Geopolitical tensions between the US and China don’t seem to be abating.
This piece outlines how intertwined Chinese capital is in the US tech and venture market. What’s more, President Trump has
blacklisted Huawei and 70 of its affiliates because they are deemed to be threats to national security. This means US companies are blocked from using or purchasing Huawei equipment. As a result, suppliers to Huawei are scrambling to understand the repercussions to their own businesses.
AI around the 🌍
Finland was the first European country to put a national AI strategy in place back in October 2017). What began as a free-access university course is now
being scaled nationally to 55,000 people in partnership with government and companies. For example, technology companies Elisa and Nokia said they would train their entire workforce to be literate in AI. The Economy Minister Mika Lintilaä pledged that Finland will become a world leader in practical applications of AI.

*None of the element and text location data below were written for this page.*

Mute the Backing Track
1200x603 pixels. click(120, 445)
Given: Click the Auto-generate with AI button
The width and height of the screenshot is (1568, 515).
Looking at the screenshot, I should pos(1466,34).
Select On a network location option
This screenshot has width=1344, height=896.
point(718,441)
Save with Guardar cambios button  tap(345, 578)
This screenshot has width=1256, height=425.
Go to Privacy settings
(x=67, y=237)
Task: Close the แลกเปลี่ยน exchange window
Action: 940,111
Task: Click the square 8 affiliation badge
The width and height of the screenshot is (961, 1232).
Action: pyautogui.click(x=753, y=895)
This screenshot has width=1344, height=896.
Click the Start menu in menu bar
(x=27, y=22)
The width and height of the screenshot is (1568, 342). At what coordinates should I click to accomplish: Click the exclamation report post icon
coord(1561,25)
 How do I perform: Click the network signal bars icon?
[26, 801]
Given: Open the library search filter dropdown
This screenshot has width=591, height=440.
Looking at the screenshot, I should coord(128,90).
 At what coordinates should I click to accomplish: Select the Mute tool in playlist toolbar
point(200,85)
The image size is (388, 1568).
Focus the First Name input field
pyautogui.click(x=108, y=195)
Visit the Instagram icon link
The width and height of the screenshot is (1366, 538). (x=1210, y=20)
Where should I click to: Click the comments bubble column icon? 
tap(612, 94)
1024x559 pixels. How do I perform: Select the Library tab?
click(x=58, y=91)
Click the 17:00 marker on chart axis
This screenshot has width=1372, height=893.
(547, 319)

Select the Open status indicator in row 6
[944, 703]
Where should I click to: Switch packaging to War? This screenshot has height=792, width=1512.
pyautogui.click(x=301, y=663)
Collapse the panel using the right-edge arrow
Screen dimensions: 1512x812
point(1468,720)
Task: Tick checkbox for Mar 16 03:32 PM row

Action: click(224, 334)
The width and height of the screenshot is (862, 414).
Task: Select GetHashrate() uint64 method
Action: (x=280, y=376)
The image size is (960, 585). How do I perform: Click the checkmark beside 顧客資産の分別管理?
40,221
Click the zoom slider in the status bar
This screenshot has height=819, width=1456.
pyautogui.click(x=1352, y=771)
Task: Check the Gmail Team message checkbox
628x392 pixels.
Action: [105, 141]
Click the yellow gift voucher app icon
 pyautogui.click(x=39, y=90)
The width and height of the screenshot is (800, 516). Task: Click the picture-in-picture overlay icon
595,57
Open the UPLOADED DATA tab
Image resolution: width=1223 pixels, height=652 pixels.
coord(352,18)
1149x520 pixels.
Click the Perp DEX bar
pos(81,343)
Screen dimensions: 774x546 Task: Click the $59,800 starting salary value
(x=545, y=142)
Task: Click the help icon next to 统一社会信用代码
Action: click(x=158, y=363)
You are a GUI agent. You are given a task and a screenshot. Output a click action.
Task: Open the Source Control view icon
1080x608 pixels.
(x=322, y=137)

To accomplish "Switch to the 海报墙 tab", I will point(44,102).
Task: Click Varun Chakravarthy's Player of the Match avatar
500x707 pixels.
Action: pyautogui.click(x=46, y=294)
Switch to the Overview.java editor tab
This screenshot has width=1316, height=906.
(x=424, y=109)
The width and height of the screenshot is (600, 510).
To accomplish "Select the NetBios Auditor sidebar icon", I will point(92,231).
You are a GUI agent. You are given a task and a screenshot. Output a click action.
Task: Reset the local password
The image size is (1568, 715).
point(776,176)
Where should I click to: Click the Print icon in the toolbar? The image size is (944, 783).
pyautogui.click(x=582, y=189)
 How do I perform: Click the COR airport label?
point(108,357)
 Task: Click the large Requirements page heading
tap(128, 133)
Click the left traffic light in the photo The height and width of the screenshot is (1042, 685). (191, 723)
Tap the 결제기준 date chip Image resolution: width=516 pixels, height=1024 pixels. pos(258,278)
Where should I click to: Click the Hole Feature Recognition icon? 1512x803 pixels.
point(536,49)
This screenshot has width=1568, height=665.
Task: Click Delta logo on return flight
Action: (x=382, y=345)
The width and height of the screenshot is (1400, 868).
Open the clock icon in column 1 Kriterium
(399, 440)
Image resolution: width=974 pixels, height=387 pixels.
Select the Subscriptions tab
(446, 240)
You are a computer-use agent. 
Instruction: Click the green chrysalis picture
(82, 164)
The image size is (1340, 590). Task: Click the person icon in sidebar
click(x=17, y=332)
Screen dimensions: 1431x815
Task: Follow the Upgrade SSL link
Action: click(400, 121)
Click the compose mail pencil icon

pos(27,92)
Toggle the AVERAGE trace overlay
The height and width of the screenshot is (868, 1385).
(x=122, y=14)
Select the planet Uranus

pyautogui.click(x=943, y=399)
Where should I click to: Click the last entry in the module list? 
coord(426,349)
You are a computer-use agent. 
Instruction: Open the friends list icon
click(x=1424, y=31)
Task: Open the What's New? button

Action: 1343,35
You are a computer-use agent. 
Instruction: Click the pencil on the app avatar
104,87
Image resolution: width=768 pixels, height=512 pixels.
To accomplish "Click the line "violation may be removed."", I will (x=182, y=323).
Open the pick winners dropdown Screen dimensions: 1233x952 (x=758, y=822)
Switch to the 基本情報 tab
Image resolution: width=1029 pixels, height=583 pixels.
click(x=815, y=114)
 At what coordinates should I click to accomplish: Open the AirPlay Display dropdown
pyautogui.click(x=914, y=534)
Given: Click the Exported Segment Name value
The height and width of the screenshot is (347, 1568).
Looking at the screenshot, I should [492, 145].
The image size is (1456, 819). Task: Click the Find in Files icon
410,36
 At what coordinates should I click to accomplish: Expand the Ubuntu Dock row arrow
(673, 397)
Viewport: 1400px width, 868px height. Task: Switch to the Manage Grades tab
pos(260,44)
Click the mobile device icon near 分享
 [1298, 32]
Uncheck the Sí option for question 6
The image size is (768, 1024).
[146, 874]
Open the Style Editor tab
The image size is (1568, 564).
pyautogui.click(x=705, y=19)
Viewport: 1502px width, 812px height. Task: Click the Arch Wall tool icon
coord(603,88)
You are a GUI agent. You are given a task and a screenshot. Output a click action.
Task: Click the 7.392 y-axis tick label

🔮 Where AI is heading next
AutoML refers to the overall problem of automating otherwise manual steps in ML architecture, modelling and parameter training. For Google, the emphasis is on searching model architecture space to test and converge on new structures that improve model performance and other variables such as latency. For Microsoft, the emphasis is on model selection depending on the task and input data. For others, AutoML is about hyperparameter tuning. A recent post by Waymo described how their team used Google’s AutoML to
automatically design CNN architectures using pre-trained cells for the task of semantic segmentation on LiDAR data (i.e. a transfer learning-based method). Compared to manually-designed networks, the AutoML outputs showed significantly lower latency with a similar quality or even higher quality with similar latency. Next, they designed a proxy segmentation task that could be rapidly computed and applied either random search or reinforcement learning to conduct end-to-end search while optimising for network quality and latency. Using the proxy task meant exploring over 10,000 candidate architectures over two weeks on a TPU cluster. The graph below shows thousands of individual resulting architectures from random search (green dot/line) compared to the prior transfer learning architecture (red dot), random search on a refined set of architectures (yellow dot/line) and reinforcement learning-based search (blue dot/line). What’s interesting is that the architectures discovered using RL-based search exhibited 20–30% lower latency with the same quality than those developed manually. They also yielded models of with an 8–10% lower error rate at the same latency as the previous architectures. Separately, neural architecture search was recently
used to improve the hand-designed Transformer architecture.